**Consigne écrite 1:**
Pour chacune des affirmations suivantes, indiquez si elle concorde avec l’extrait sur l’image et la ressemblance de Dieu, en répondant par oui ou par non et en citant mot pour mot les termes qui tranchent. (a) Au verset 27, la ressemblance n’est plus mentionnée. (b) Selon l’auteur, notre apparence extérieure est durable. (c) La question traitée a été posée en commentaire du point 17.5.
**Consigne écrite 2:**
Poursuivez l’extrait sur l’image et la ressemblance de Dieu à partir de sa dernière phrase.

**Extrait source:**
┄┄┄┄┄┄

Image, ressemblance et danse - 2.17.6

Sommes nous créés, comme le suggère Gn 1 à l’image et à la ressemblance de Dieu ? Lui dont on ne peut représenter l’infinie tendresse. 

La question que me pose Marie Josèphe en commentaire du point 17.5 est à cet égard intéressante.

En quoi pouvons-nous même prétendre être image de Dieu, lui l’insaisissable ?

Je développe ici ma réponse qui ne peut être que vectorielle, puisque notre image est bien mouvante. Notre apparence extérieure, notre « visage » est bien éphémère. Ce qui compte est plutôt vers quoi nous allons, la dynamique, la direction.

En Gn 1, 26 Dieu dit : « Faisons l’homme à notre image, selon notre ressemblance. Qu’il soit le maître des poissons de la mer, des oiseaux du ciel, des bestiaux, de toutes les bêtes sauvages, et de toutes les bestioles qui vont et viennent sur la terre. »

Mais au verset 27 « Dieu créa l’homme à son image, à l’image de Dieu il le créa, il les créa homme et femme. » il n’est plus fait mention de ressemblance.

Cela  interroge d’ailleurs certains commentateurs. Pourquoi la ressemblance évoquée au verset 26 n’est pas reprise dans l’acte créateur du verset 27. 

Est-ce pour souligner la distance entre le rêve de Dieu : nous créer à « l’image et la ressemblance » et ce que nous sommes : une bien pâle et fragile image du divin, quand nous ne devenons pas, aussi, il faut le reconnaître, un repoussoir, ou un cauchemar de Dieu, en dépit de ses rêves d’alliance.

┄┄┄┄┄┄

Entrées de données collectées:
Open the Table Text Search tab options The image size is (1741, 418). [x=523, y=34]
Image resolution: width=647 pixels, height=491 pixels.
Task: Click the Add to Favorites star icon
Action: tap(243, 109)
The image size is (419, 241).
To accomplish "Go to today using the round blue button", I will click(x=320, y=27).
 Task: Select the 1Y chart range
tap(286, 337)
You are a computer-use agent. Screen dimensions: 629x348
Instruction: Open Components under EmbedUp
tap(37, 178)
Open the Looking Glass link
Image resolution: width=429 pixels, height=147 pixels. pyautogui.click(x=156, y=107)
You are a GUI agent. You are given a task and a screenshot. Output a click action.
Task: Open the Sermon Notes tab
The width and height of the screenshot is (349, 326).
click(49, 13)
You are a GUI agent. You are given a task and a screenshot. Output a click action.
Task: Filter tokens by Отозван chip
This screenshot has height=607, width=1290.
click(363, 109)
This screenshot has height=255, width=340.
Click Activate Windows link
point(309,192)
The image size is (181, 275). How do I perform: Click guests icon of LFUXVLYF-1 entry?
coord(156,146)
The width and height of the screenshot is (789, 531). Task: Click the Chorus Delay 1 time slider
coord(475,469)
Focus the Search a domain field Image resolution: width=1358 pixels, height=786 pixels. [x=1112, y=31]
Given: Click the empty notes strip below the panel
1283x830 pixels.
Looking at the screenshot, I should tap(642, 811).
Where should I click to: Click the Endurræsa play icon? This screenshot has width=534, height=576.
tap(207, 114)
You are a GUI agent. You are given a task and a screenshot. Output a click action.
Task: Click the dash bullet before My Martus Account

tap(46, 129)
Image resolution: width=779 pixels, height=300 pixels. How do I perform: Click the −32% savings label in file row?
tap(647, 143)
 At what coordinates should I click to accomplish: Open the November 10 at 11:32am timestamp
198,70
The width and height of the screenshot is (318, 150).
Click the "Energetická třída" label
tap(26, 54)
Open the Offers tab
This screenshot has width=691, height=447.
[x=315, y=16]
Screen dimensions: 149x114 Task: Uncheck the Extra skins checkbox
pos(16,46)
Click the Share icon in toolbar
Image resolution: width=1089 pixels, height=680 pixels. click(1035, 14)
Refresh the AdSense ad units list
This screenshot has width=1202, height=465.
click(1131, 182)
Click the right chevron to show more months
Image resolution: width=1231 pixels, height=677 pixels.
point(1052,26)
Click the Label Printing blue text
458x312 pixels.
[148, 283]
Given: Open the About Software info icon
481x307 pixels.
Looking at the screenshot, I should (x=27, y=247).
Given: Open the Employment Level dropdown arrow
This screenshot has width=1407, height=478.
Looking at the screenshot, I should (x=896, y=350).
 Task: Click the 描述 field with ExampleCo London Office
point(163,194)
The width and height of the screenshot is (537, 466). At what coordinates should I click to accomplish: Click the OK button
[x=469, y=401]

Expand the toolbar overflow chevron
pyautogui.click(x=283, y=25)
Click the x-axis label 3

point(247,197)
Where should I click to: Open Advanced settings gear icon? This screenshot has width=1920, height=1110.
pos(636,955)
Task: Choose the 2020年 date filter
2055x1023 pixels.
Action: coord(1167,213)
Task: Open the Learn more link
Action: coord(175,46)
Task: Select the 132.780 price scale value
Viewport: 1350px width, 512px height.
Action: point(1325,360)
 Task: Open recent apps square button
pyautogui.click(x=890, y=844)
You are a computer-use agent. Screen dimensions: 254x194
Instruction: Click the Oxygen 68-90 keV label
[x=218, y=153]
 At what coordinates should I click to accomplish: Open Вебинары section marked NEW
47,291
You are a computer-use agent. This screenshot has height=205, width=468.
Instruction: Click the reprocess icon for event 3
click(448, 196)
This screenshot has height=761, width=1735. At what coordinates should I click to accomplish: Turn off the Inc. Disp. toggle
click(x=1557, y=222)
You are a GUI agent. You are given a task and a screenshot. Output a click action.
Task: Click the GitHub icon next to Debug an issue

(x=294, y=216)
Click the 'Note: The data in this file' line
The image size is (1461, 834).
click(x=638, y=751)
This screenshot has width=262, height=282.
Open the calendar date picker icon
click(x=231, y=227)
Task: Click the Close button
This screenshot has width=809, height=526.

┄┄┄┄┄┄

**Réponse écrite 1:**
(a) Oui : « il n’est plus fait mention de ressemblance ».
(b) Non : « Notre apparence extérieure, notre « visage » est bien éphémère. »
(c) Oui : « La question que me pose Marie Josèphe en commentaire du point 17.5 est à cet égard intéressante. »

**Réponse écrite 2:**
Est-ce dans sa capacité de relation entre un homme et une femme que se révèle quelque chose de la Danse trinitaire ? Ce thème est vaste (*).

De quoi parle-t-on ? 

Augustin déjà parlait de trois degrés : la trace, l’image et la ressemblance. La fleur est trace de Dieu, l’homme peut être à l’image, mais seul le Christ atteint, pour lui, la ressemblance véritable. 


Pour saint Bonaventure, nous rappelle longuement Hans Urs von Balthasar(1)  il y a plutôt six degrés : chacun des trois degrés est :

- soit un renvoi, 

- soit une représentation. 

Quand on est image de Dieu, c’est soit « comme un miroir, soit comme un réceptacle, signe immanent de l'inhabitation de Dieu »

Que veut-il dire ?

Un miroir n’ajoute rien…

Une représentation pourrait être comme un arbre qui gémit, tressaille, se transforme et sème peut-être quelques fruits ?

Passer du renvoi à la représentation, c'est finalement déchiffrer combien l'être créé qui renvoie vers Dieu est habité par Dieu et ce travail de déchiffrage est un chemin qui invite à s’interroger sur sa propre ressemblance avec Dieu, qui ne sera totale qu'en Christ. En déchiffrant les traces et notre capacité à être image, nous tendons vers la ressemblance. Et ce chemin nous fait rejoindre notre destinée, ce pourquoi nous avons été créés : « à l’image et à la ressemblance de Dieu » (Gn 1, 26), un état que nous ne retrouverons qu’à la fin.


Le rêve de Dieu du verset 26 n’est pas encore réalisé, sauf en Christ qui seul déchire le voile de l’insaisissable. Et notre chemin se trace alors.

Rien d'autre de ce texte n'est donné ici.